The main thing I hate, if I hate anything, is the word itself, community. In fact the title, was supposed to be ‘The ‘C’ Word’ although, thinking about it, that probably wouldn’t have shifted the focus. That word is used to hide a lot of terrible ideas, flawed funding streams, and shifts of responsibility to the groups of people councils should be helping (see. Big Society).
*Of course* I’m not against networks of people that support and interact with each other. I do think its a bad idea to try and force these networks or presume they exist instead of actually seeking out and helping the ones that already exist.
I do, however, think a lot of community art is rubbish, but that’s fine because I think a lot of other established ‘mainstream’ art is also rubbish. Making the distinction between the two is actually patronising to the former.
To be honest the post was more of a writing exercise, I wanted to hit a certain tone, a style that I sometimes flirt with.
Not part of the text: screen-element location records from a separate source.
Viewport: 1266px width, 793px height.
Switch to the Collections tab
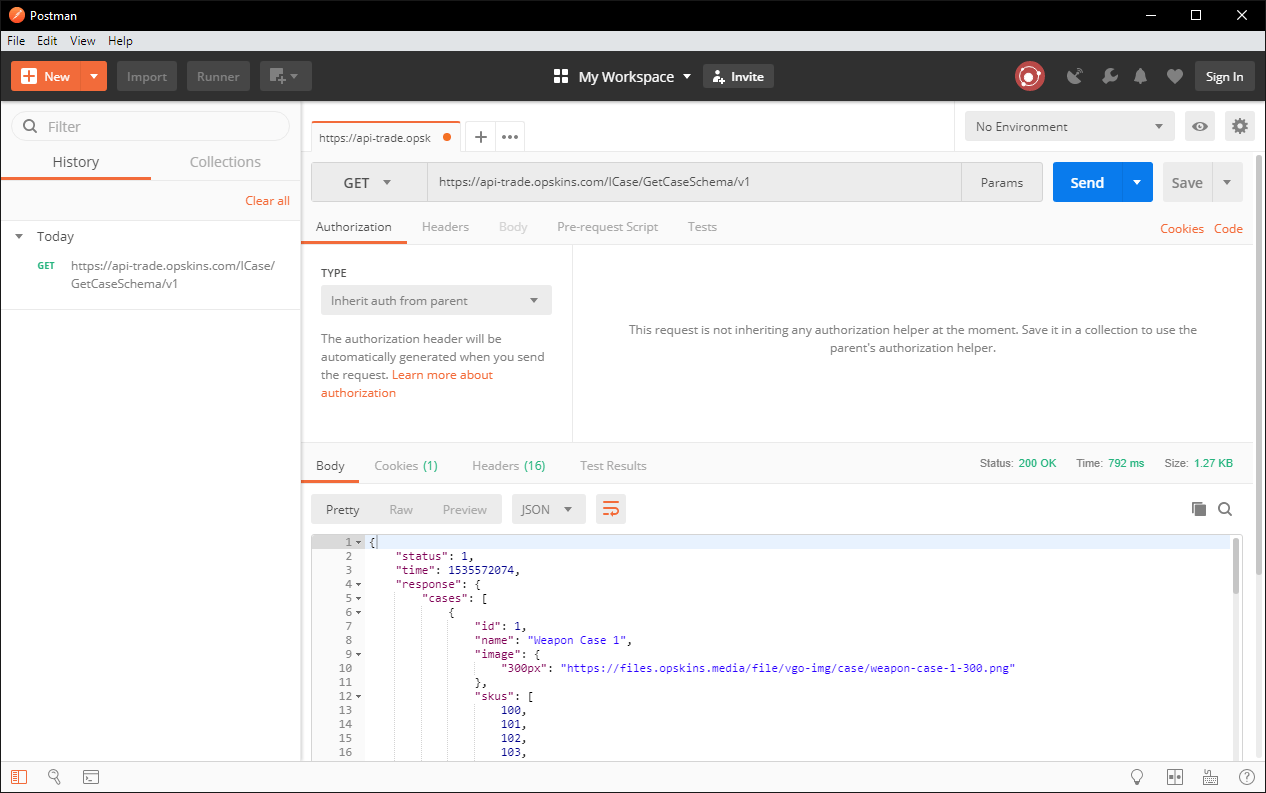pos(225,162)
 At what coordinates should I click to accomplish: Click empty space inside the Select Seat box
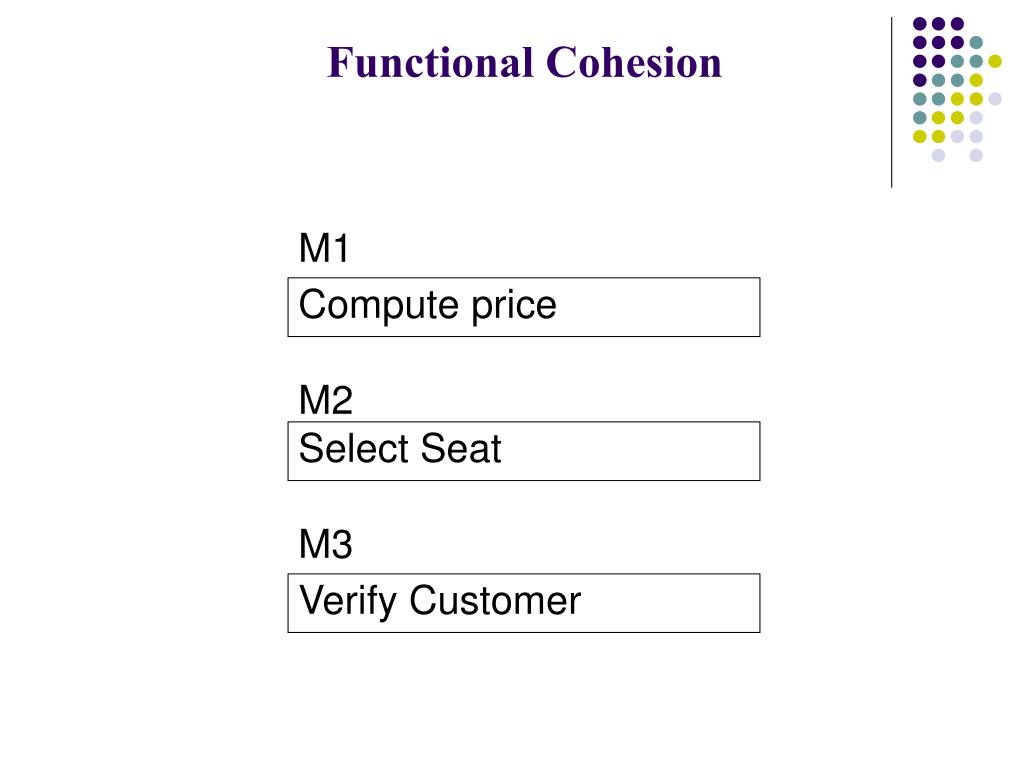tap(633, 451)
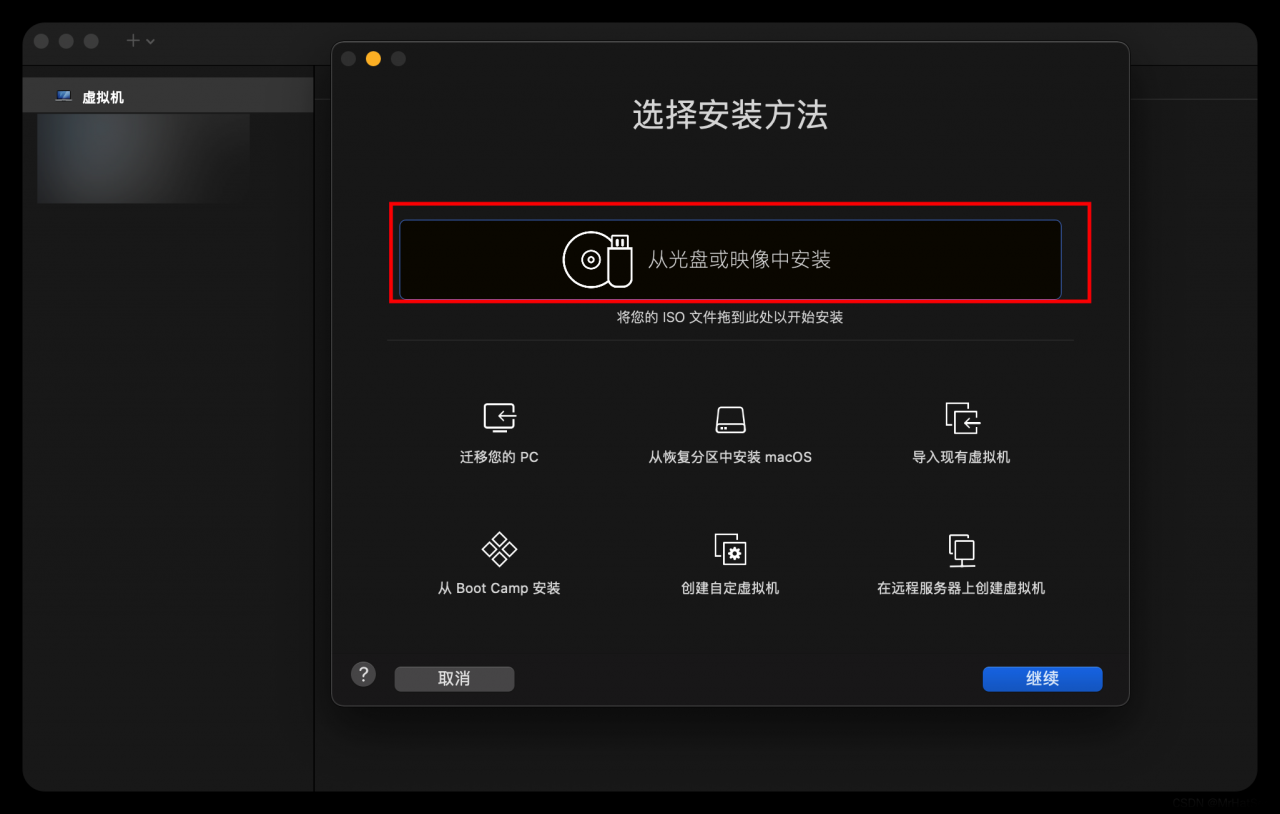Minimize the dialog via yellow traffic light

[372, 58]
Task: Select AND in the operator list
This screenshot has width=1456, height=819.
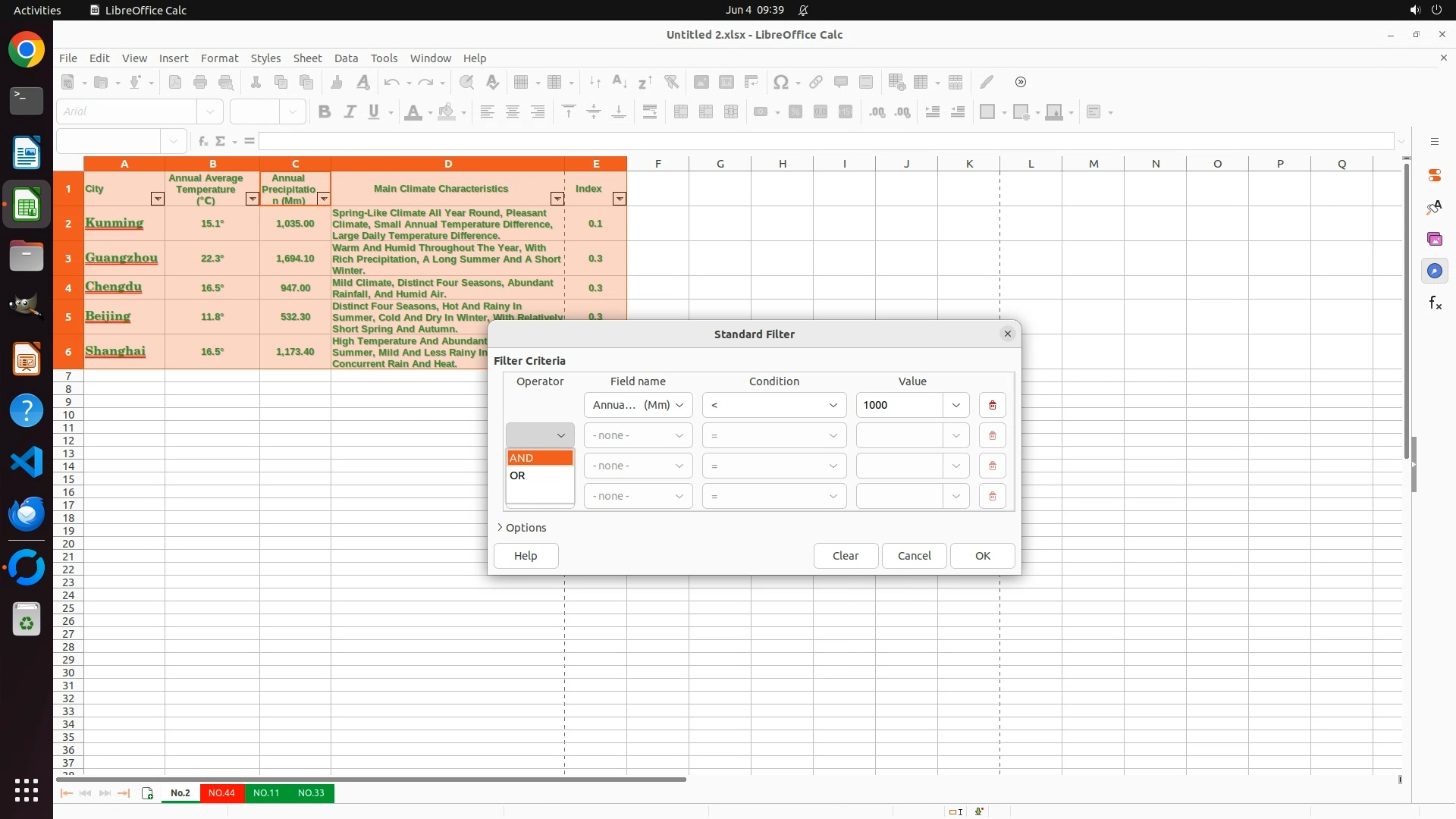Action: click(x=539, y=458)
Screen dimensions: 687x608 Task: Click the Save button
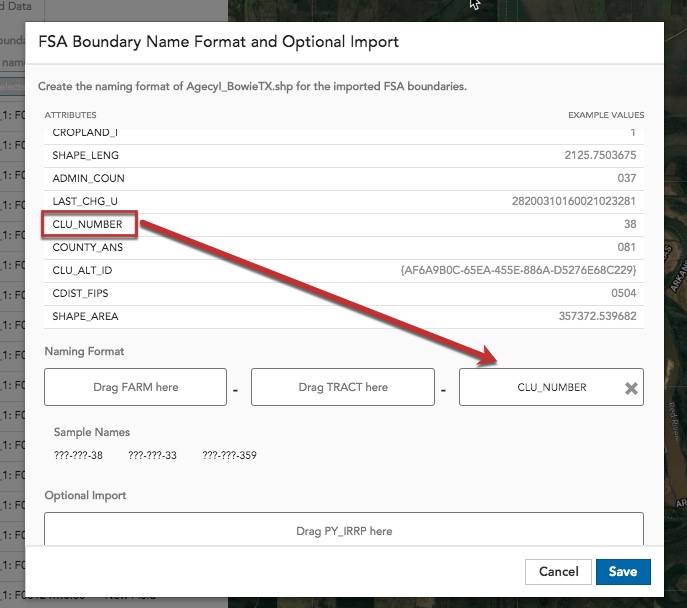[623, 572]
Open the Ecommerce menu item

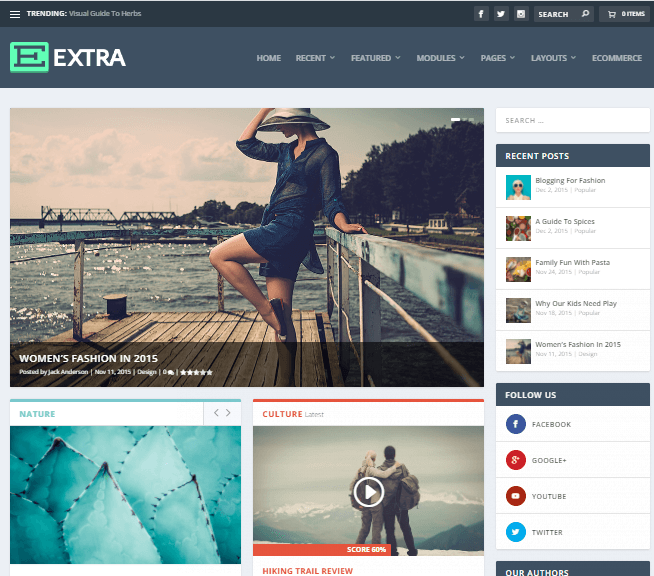[616, 58]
I sent it to Chris and Ian honestly thinking that it wouldn’t get posted and if it did it would make a change from the very neutral, balanced pieces the call for submissions would almost certainly attract.
I am not however trying to retract anything I wrote or even apologise for it, merely clarify.
I think it was all right. Syntax and grammatical errors all over the shop, but the tone pretty much dominated. Some good blood being smeared. You should write another; it’ll help you clarify.
Danny – yeah; keep it flowing. As David says; write another. Keep your gentle pen for the public; coax ’em, cajole and cuddle. Treat peers like sucker mc’s. David, I just RSS’d your blog – best thing I’ve read in months. And Lee – how you doin’ chap? Too long.